Kratom use is rising faster than regulators have resolved how to handle it

A new study published in Addiction adds a stark data point to the long-running debate over kratom in the United States. Using reports to America’s Poison Centers as a measure of exposure, researchers found that kratom-related cases climbed from 19 in 2010 to 1,242 in 2023. Severe outcomes rose as well, going from no reported cases in 2010 to 158 in 2023, with 2012 identified as the first year in which a severe outcome was reported.

Kratom is a plant with psychoactive properties. At high doses, the study notes, it can produce effects similar to opioids. The new findings suggest that its growing visibility in the US market has been accompanied by a measurable increase in serious harm, not just a broader base of use.

What the numbers show

The headline increase is large even by the standards of a fast-growing public-health issue. Researchers reported a more than 65-fold rise in kratom exposures over the study period, equivalent to a 6,500% increase. The more serious cases moved upward as well, including outcomes the authors classified as life-threatening, involving significant residual disability, or resulting in death.

The study also offers a more concrete sense of how severe some single-substance cases can become. Nearly one in seven poison-center cases involving kratom alone led to hospital admission, and one in 16 resulted in admission to a critical care unit. Those figures matter because they push the discussion beyond whether kratom is merely controversial and into the realm of measurable strain on acute care.

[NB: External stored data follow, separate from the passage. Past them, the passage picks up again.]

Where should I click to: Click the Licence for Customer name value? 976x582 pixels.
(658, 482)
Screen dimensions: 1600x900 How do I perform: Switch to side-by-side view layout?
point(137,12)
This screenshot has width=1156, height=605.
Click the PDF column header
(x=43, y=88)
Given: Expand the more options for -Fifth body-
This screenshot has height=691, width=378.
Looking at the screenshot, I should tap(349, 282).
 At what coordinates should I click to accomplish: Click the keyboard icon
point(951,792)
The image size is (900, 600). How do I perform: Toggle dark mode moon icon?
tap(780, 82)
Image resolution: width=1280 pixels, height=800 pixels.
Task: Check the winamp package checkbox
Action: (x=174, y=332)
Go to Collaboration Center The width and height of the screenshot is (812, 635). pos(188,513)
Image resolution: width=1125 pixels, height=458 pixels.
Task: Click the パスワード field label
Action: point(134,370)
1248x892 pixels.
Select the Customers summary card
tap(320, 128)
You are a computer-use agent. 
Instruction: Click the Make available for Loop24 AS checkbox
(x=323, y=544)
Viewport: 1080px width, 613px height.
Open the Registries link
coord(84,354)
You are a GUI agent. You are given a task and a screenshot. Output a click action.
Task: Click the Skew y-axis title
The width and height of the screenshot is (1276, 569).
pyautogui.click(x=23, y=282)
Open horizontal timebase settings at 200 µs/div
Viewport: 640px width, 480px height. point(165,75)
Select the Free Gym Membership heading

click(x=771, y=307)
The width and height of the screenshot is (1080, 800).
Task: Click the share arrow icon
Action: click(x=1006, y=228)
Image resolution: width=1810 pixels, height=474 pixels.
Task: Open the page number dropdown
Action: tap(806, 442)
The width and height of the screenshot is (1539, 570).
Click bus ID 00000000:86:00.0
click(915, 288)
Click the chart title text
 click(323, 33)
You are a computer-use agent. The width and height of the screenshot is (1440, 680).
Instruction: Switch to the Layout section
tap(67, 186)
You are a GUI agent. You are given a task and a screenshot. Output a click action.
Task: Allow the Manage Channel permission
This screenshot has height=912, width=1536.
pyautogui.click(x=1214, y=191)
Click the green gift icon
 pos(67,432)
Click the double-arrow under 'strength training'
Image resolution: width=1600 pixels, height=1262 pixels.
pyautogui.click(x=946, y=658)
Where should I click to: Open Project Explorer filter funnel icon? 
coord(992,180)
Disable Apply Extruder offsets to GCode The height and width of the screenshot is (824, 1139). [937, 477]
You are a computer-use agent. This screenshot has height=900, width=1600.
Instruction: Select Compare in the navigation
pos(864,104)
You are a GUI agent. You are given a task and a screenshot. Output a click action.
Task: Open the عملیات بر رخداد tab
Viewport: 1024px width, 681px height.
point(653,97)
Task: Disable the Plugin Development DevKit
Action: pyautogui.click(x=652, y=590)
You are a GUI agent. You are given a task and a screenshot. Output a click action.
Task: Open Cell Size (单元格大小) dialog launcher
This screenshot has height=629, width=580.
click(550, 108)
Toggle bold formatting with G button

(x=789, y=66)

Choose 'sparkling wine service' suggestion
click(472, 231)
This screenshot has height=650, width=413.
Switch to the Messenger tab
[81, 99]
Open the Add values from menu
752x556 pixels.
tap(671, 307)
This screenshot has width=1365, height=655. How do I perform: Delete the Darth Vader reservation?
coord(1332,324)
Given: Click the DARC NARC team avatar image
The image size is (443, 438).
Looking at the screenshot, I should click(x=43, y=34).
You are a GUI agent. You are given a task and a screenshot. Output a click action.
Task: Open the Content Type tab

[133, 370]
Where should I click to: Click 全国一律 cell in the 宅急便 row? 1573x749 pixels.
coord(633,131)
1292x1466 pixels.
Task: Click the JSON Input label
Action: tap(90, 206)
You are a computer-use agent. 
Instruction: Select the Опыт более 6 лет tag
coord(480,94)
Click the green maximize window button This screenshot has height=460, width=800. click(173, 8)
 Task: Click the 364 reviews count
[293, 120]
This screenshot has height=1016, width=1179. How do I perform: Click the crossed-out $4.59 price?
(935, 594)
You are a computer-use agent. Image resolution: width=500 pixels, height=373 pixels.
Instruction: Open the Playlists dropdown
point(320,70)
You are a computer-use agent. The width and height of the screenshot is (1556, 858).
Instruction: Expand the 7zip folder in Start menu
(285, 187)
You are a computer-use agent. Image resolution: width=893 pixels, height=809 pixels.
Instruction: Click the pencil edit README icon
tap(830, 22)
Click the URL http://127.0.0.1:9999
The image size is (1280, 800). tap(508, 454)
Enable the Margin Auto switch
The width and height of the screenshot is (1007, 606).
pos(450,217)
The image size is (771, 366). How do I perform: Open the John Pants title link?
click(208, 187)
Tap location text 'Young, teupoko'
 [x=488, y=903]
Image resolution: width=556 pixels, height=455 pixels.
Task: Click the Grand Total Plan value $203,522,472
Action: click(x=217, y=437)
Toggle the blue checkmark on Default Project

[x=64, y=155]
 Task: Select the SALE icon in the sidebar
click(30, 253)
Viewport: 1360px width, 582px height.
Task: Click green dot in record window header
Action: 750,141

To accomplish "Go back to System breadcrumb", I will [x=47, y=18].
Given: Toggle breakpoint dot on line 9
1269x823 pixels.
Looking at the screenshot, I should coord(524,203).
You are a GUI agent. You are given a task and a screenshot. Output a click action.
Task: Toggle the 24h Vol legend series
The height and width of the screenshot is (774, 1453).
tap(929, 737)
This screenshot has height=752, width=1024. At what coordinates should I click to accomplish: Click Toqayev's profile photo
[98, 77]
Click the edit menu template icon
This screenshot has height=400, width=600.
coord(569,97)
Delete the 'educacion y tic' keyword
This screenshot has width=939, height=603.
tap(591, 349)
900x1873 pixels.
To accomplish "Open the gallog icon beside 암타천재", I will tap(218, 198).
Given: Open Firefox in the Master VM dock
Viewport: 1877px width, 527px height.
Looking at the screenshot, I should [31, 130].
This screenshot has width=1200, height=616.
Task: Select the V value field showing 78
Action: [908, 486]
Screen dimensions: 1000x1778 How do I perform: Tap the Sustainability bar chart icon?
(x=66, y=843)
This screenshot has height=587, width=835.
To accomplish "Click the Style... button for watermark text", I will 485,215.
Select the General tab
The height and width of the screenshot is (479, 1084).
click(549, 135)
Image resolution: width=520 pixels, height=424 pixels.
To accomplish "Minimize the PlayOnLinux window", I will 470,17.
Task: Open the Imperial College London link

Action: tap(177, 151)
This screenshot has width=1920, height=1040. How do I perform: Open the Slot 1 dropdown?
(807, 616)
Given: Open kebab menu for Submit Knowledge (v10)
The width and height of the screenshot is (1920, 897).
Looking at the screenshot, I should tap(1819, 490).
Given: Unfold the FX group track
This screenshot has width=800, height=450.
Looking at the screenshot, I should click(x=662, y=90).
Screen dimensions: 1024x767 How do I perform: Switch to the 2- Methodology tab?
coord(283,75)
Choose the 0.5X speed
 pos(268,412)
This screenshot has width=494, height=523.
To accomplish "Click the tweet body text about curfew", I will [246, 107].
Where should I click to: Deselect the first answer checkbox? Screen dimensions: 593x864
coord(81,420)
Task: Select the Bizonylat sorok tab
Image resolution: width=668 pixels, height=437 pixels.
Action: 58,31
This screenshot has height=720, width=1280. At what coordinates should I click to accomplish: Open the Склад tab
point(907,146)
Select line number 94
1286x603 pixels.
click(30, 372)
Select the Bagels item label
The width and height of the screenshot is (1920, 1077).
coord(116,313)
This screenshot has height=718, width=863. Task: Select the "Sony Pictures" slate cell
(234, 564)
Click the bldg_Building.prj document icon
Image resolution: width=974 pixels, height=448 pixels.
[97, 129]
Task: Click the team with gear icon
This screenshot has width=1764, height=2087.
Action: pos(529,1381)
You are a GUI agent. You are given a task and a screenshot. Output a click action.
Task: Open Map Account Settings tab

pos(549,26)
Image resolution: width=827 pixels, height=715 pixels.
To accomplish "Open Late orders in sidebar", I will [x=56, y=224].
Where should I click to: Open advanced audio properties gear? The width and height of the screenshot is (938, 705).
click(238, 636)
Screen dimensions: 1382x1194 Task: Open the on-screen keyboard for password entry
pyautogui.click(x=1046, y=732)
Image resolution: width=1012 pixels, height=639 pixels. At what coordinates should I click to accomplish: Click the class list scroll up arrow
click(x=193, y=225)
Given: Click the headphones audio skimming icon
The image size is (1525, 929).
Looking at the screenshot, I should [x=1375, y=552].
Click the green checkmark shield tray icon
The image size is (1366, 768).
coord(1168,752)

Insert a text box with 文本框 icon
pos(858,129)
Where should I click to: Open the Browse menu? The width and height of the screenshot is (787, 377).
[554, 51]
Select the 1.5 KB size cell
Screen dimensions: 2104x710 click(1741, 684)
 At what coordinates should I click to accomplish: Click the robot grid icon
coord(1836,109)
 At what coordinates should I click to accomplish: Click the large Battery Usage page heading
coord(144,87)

The authors and editors associated with the report highlighted a range of known risks. According to the study summary, kratom can be associated with seizures, irregular heart rhythms, liver damage, and breathing problems. The source text also notes that when kratom is used together with other drugs, risks may increase because kratom can interfere with metabolic pathways and potentially heighten the effects of accompanying substances.